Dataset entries
↓

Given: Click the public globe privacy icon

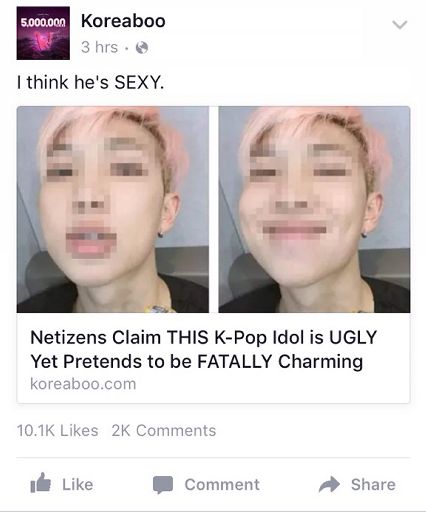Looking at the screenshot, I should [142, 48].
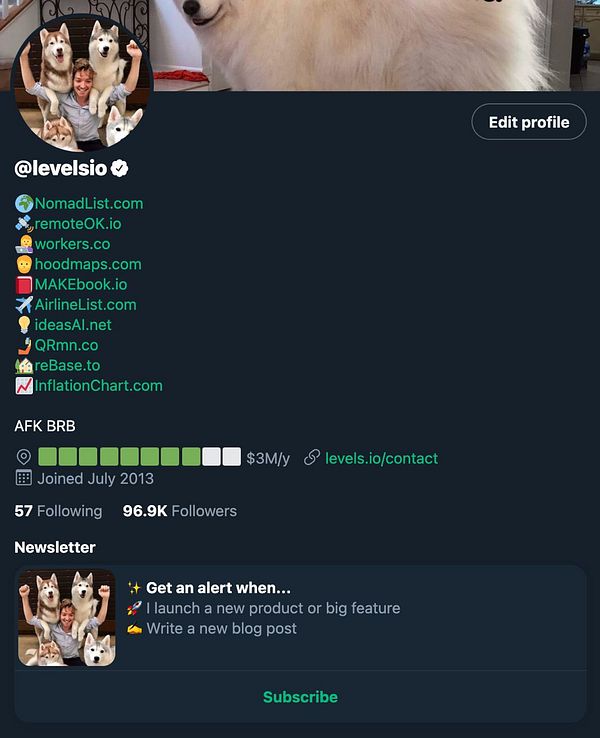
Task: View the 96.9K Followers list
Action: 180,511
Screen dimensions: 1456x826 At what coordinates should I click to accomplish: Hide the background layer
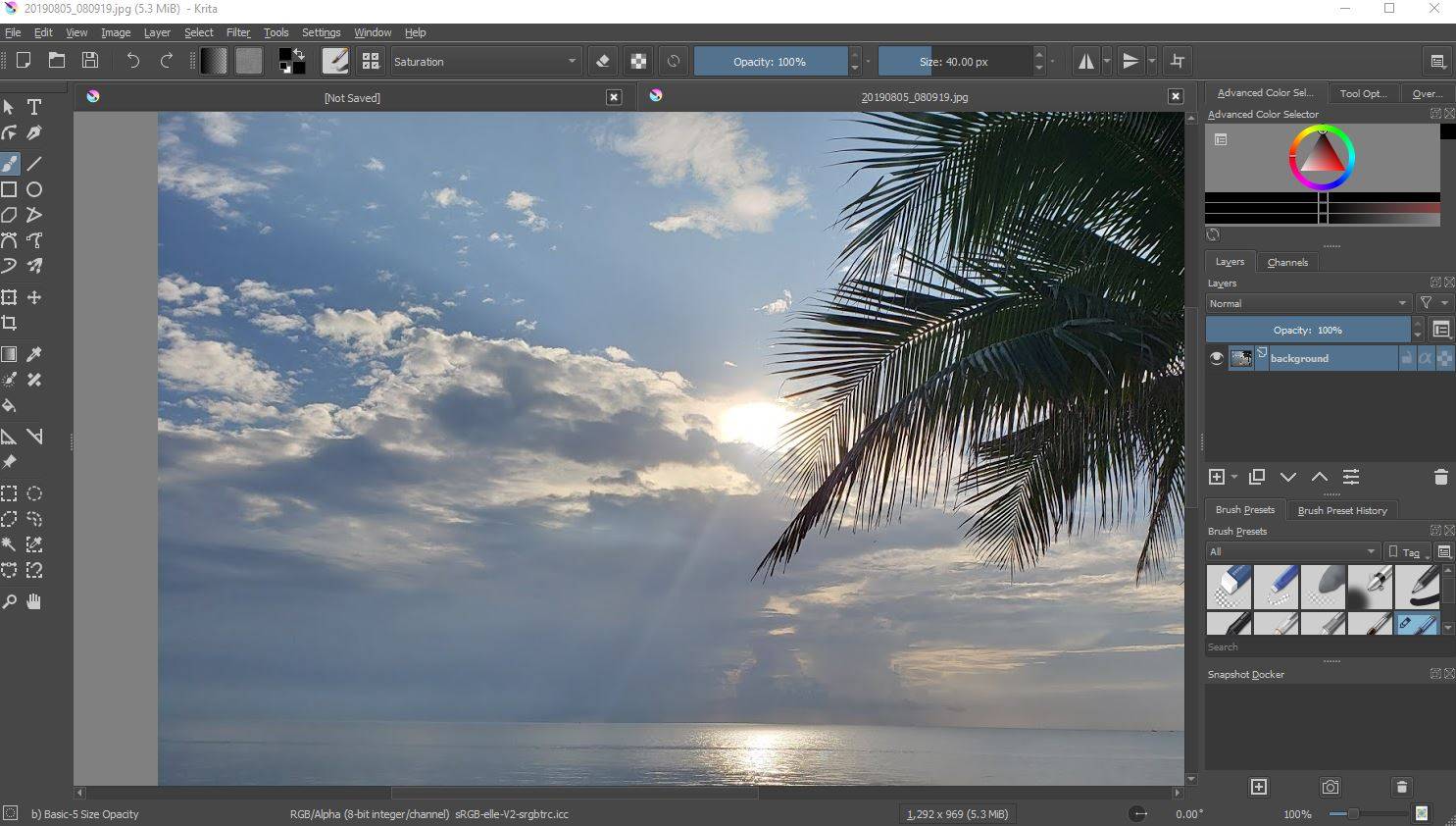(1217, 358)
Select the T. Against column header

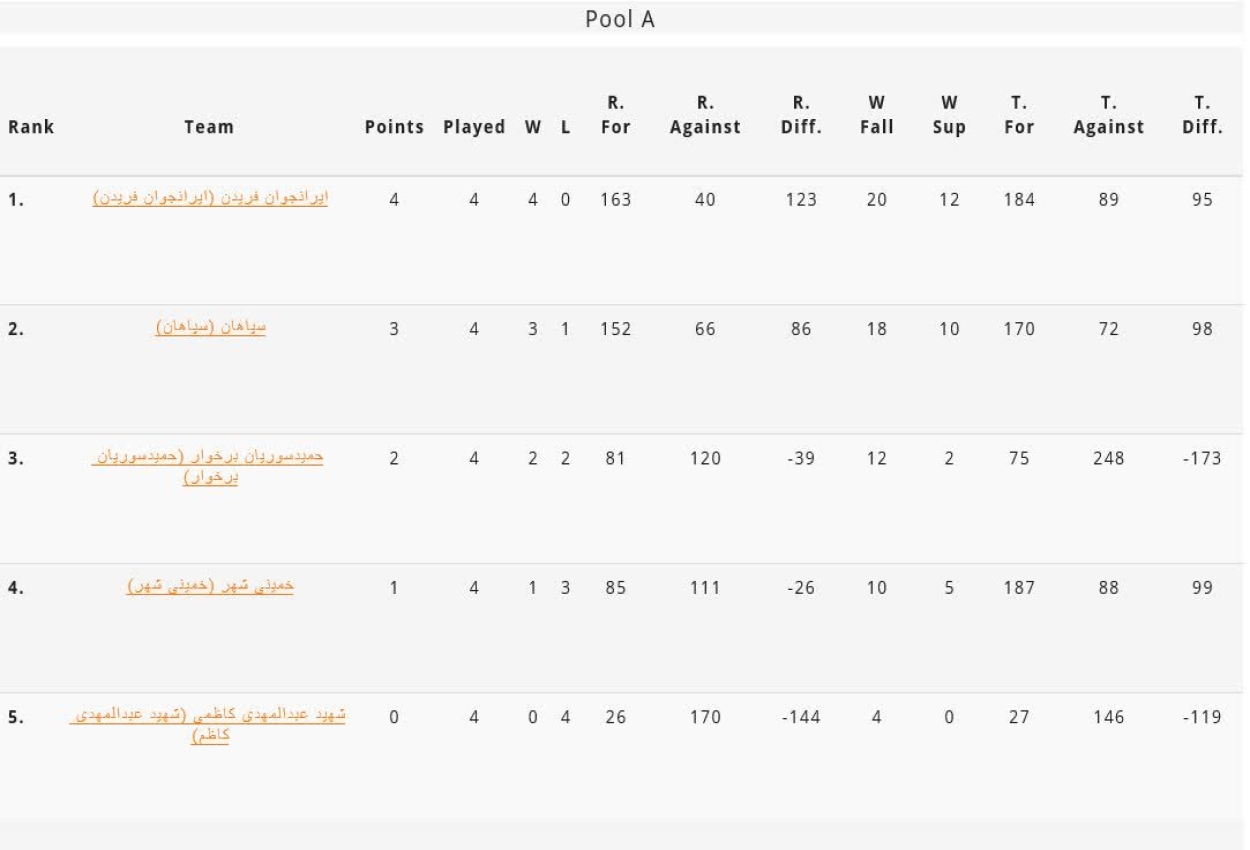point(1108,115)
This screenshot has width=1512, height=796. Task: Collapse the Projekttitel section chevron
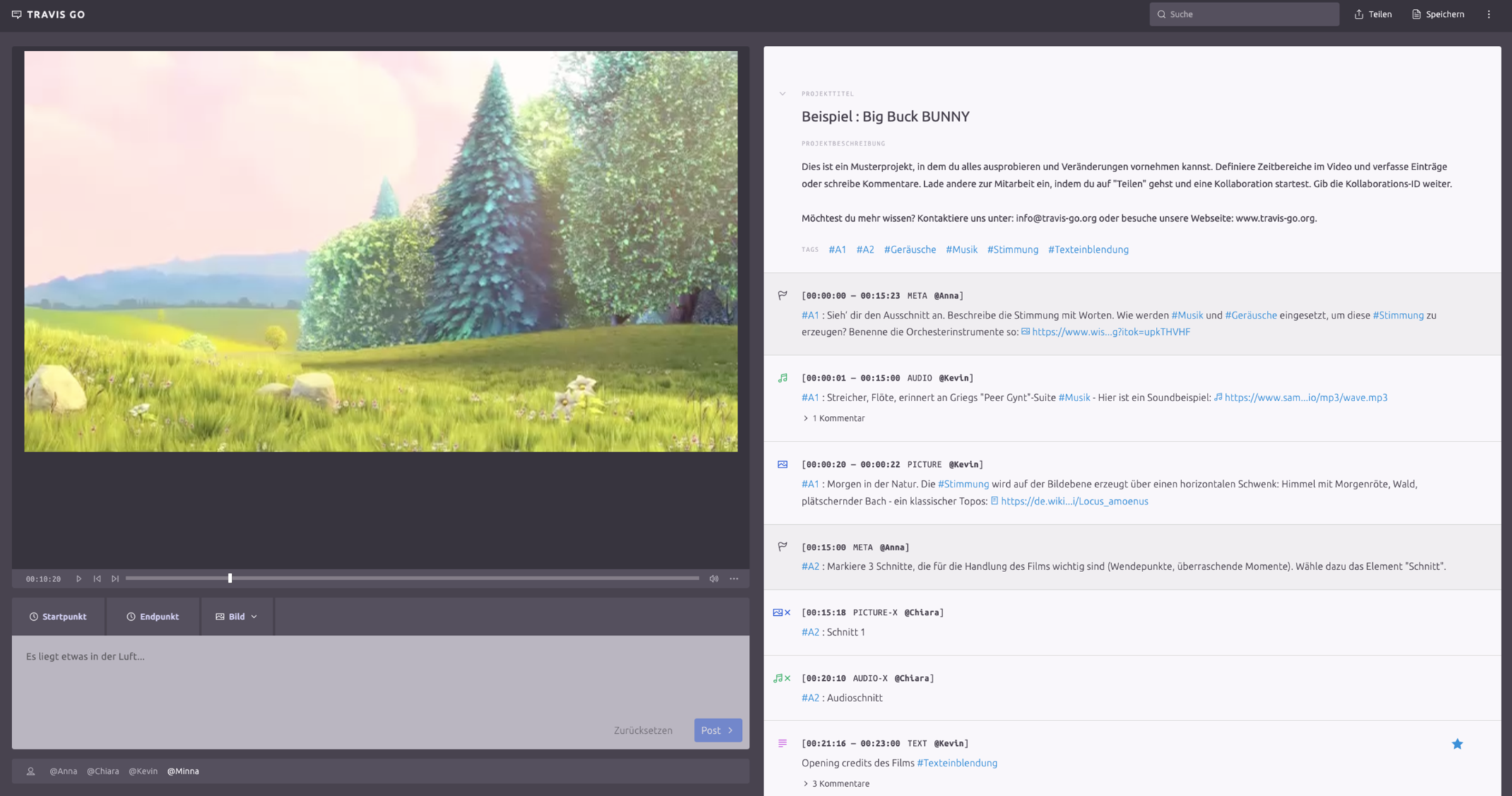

↑

### Instructions to follow
Please revise all the records above by replacing "column header" with "column heading" and keeping everything else unchanged. Leave the pictures out of your version.

### Output
Given: Click the public globe privacy icon

Looking at the screenshot, I should [142, 48].
Task: View the 96.9K Followers list
Action: 180,511
Screen dimensions: 1456x826 At what coordinates should I click to accomplish: Hide the background layer
(1217, 358)
Select the T. Against column heading

point(1108,115)
This screenshot has width=1512, height=796. Task: Collapse the Projekttitel section chevron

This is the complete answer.